▶ **YOUR TASK**
Having located "The width and height of the screenshot is (1456, 819)." in the records below, repeat exactly the line it is on and all subsequent lines, ending with the last.

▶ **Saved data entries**
================================

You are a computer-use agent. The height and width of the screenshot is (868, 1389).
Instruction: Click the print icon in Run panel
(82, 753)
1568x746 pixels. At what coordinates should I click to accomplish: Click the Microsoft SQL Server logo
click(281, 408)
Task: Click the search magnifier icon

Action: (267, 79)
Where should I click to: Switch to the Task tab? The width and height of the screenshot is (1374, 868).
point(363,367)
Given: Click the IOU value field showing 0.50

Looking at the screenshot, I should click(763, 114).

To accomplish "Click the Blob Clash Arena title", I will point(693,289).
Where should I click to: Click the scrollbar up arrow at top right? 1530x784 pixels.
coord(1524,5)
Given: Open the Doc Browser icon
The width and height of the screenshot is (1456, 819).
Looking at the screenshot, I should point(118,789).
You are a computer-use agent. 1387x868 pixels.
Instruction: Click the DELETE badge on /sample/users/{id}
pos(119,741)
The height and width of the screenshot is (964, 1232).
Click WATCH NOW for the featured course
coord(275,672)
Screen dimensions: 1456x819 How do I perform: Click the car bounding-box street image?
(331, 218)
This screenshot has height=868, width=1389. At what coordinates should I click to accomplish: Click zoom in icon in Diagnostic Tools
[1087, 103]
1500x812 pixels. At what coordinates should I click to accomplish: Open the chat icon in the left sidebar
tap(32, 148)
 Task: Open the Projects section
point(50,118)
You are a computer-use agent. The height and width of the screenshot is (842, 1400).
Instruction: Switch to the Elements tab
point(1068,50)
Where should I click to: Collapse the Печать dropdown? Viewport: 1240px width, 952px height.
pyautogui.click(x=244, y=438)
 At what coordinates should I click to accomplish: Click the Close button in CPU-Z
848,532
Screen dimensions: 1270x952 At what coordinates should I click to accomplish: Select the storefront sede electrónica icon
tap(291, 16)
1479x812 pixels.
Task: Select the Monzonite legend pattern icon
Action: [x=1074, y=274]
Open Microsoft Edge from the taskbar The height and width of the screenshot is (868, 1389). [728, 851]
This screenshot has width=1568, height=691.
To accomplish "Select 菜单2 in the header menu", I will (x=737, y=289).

================================

▶ **FINISHED EXERCISE**
The width and height of the screenshot is (1456, 819).
Looking at the screenshot, I should point(118,789).
You are a computer-use agent. 1387x868 pixels.
Instruction: Click the DELETE badge on /sample/users/{id}
pos(119,741)
The height and width of the screenshot is (964, 1232).
Click WATCH NOW for the featured course
coord(275,672)
Screen dimensions: 1456x819 How do I perform: Click the car bounding-box street image?
(331, 218)
This screenshot has height=868, width=1389. At what coordinates should I click to accomplish: Click zoom in icon in Diagnostic Tools
[1087, 103]
1500x812 pixels. At what coordinates should I click to accomplish: Open the chat icon in the left sidebar
tap(32, 148)
 Task: Open the Projects section
point(50,118)
You are a computer-use agent. The height and width of the screenshot is (842, 1400).
Instruction: Switch to the Elements tab
point(1068,50)
Where should I click to: Collapse the Печать dropdown? Viewport: 1240px width, 952px height.
pyautogui.click(x=244, y=438)
 At what coordinates should I click to accomplish: Click the Close button in CPU-Z
848,532
Screen dimensions: 1270x952 At what coordinates should I click to accomplish: Select the storefront sede electrónica icon
tap(291, 16)
1479x812 pixels.
Task: Select the Monzonite legend pattern icon
Action: [x=1074, y=274]
Open Microsoft Edge from the taskbar The height and width of the screenshot is (868, 1389). [728, 851]
This screenshot has width=1568, height=691.
To accomplish "Select 菜单2 in the header menu", I will (x=737, y=289).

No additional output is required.